わけもなく其日の事が思出されて、佐藤は後から、「もし、おかみさん。」と呼びかけた。Adult friend finder 評判
「あら。あの時はいろ/\お世話さまになりました。」
振返るおかみさんの顔にも同じやうな心持が浮んでゐる。見れば葛西橋下で初て見た時よりも今日はずつと好い女になつてゐる。年は二十二三。子供をつれてゐないので、まだ結婚しない女とも見れば見られる若々しさ。頬かぶりをしたタオルの下から縮
ちゞら
し髪の垂れかゝる細面
ほそおもて
は、色も白く、口元にはこぼれるやうな愛嬌がある。仕立直しのモンペ姿もきちんとして、何やら四角な風呂敷包を背負つた様子は、買出しでなければ、自分と同じやうに行商でもしてゐるのかと思はれた。Adult friend finder 評判
でも
2012年6月13日「成田ですか。それぢや、どの道一度町会へ行つて証明書を貰つて来た方がいゝでせう。一休みしてわたしも行つて見やうと思つてゐるんですよ。わたしは古石場にゐました。」
「あの、もう一軒、行徳に心安いとこがあるんです。そこへ行つて見やうかと思つてゐます。」
「行徳なら歩いて行けますよ。この近辺の避難所なんかへ行くよりか、さうした方がよかアありませんか。わたしも市川に知つた家がありますからね。あの辺はどんな様子か、行つて見た上で、考へやうと思つてるんです。もうかうなつたら、乞食同様でさ。仕様がありませんよ。」
佐藤も途方に暮れた目指
まなざし
を風の鳴りひゞく空の方へ向けた時、堤防の上から、
「炊出しがありますから町会まで取りに来て下さアい。」と呼び歩く声がきこえた。
佐藤は市川で笊
ざる
や籠をつくつて卸売をしてゐる家の主人とは商売柄心やすくしてゐたので、頼み込んで其家の一間を貸してもらつた。そして竹細工の手つだひをしたり、また近処の家でつくる高箒
たかばうき
を背負つたりして、時々東京へ売りに行つた。その都度
つど
もと住んでゐた町会へも立寄り、女房子供の生死を調べたが手がゝりがなかつた。せめて死骸のありさうな場所だけでもと思つたがそれも分らずじまひであつた。

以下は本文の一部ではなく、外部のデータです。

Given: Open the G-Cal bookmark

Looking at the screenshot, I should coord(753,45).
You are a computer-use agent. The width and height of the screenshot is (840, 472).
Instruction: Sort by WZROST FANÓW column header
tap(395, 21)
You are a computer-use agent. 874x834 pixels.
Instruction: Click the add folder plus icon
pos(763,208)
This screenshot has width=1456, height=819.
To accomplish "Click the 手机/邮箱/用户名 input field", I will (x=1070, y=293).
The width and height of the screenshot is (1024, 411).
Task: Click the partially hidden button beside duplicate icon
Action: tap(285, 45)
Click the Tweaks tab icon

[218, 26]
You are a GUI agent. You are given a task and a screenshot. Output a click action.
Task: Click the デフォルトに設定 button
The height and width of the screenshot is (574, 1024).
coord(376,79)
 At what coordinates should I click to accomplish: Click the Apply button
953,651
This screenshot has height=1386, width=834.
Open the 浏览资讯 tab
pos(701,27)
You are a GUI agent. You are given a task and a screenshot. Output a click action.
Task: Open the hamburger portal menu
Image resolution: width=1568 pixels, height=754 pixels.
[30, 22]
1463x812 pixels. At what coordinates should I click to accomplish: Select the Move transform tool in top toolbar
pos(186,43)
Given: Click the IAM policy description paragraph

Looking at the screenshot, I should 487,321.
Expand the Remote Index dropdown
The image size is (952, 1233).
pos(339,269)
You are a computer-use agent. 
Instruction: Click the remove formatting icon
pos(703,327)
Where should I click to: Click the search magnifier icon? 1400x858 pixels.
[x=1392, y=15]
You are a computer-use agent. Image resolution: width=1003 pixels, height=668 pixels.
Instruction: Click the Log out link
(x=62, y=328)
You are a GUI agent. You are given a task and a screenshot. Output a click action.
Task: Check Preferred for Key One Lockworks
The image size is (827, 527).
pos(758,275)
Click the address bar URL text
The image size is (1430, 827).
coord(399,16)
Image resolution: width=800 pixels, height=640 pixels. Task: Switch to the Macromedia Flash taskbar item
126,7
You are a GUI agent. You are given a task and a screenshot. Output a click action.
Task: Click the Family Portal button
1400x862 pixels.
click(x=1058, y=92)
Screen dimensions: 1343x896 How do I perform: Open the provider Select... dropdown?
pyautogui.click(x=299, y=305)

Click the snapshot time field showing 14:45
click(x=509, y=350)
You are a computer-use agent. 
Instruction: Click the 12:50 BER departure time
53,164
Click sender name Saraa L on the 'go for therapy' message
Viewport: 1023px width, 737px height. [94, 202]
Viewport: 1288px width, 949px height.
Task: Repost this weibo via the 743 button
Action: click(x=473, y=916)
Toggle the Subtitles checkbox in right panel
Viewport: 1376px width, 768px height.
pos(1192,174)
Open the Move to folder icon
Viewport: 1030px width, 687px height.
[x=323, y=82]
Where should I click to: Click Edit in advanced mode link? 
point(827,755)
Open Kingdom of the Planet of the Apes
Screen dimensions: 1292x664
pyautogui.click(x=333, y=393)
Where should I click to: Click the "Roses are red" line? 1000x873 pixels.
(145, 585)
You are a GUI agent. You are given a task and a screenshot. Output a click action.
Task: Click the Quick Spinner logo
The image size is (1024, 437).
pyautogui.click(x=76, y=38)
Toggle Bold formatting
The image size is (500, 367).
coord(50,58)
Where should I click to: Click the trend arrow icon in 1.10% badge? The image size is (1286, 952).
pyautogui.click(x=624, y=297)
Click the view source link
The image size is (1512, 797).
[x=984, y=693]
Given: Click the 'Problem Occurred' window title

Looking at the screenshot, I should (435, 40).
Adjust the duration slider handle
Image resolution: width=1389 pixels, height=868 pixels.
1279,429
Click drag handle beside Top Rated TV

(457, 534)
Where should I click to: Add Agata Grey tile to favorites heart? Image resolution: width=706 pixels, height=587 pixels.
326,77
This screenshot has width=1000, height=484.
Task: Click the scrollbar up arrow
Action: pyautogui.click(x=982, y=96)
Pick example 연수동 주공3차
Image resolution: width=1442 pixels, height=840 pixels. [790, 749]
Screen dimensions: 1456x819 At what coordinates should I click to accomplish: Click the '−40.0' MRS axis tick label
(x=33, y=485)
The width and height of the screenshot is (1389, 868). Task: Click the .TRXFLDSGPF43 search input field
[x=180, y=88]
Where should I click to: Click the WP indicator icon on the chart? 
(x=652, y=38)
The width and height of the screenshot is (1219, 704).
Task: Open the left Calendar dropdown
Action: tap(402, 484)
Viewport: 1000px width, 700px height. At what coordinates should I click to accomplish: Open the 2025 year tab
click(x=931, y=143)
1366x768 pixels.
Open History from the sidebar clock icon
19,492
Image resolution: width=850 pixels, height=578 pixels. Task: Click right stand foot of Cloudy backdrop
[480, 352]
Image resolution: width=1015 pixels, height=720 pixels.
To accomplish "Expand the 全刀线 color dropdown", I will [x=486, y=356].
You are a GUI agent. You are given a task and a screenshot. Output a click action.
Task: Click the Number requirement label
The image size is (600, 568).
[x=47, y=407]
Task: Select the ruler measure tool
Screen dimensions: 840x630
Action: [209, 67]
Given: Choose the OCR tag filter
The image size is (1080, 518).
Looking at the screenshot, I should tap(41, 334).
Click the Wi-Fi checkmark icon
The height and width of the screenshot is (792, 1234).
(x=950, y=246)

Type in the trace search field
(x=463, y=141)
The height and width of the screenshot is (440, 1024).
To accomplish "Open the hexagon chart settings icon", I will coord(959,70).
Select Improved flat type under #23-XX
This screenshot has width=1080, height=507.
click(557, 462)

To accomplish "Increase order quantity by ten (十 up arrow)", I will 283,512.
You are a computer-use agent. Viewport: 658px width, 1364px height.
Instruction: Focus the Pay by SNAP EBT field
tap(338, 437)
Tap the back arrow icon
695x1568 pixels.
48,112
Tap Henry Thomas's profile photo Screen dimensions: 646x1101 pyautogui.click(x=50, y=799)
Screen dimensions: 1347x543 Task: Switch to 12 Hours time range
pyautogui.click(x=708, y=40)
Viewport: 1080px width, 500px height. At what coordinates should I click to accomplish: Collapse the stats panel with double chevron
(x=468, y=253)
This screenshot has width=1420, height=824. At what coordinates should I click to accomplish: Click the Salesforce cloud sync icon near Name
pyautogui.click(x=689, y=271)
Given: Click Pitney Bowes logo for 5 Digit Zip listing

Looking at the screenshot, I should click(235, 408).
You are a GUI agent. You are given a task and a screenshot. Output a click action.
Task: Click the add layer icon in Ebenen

「あの、もう一軒、行徳に心安いとこがあるんです。そこへ行つて見やうかと思つてゐます。」
「行徳なら歩いて行けますよ。この近辺の避難所なんかへ行くよりか、さうした方がよかアありませんか。わたしも市川に知つた家がありますからね。あの辺はどんな様子か、行つて見た上で、考へやうと思つてるんです。もうかうなつたら、乞食同様でさ。仕様がありませんよ。」
佐藤も途方に暮れた目指
まなざし
を風の鳴りひゞく空の方へ向けた時、堤防の上から、
「炊出しがありますから町会まで取りに来て下さアい。」と呼び歩く声がきこえた。
佐藤は市川で笊
ざる
や籠をつくつて卸売をしてゐる家の主人とは商売柄心やすくしてゐたので、頼み込んで其家の一間を貸してもらつた。そして竹細工の手つだひをしたり、また近処の家でつくる高箒
たかばうき
を背負つたりして、時々東京へ売りに行つた。その都度
つど
もと住んでゐた町会へも立寄り、女房子供の生死を調べたが手がゝりがなかつた。せめて死骸のありさうな場所だけでもと思つたがそれも分らずじまひであつた。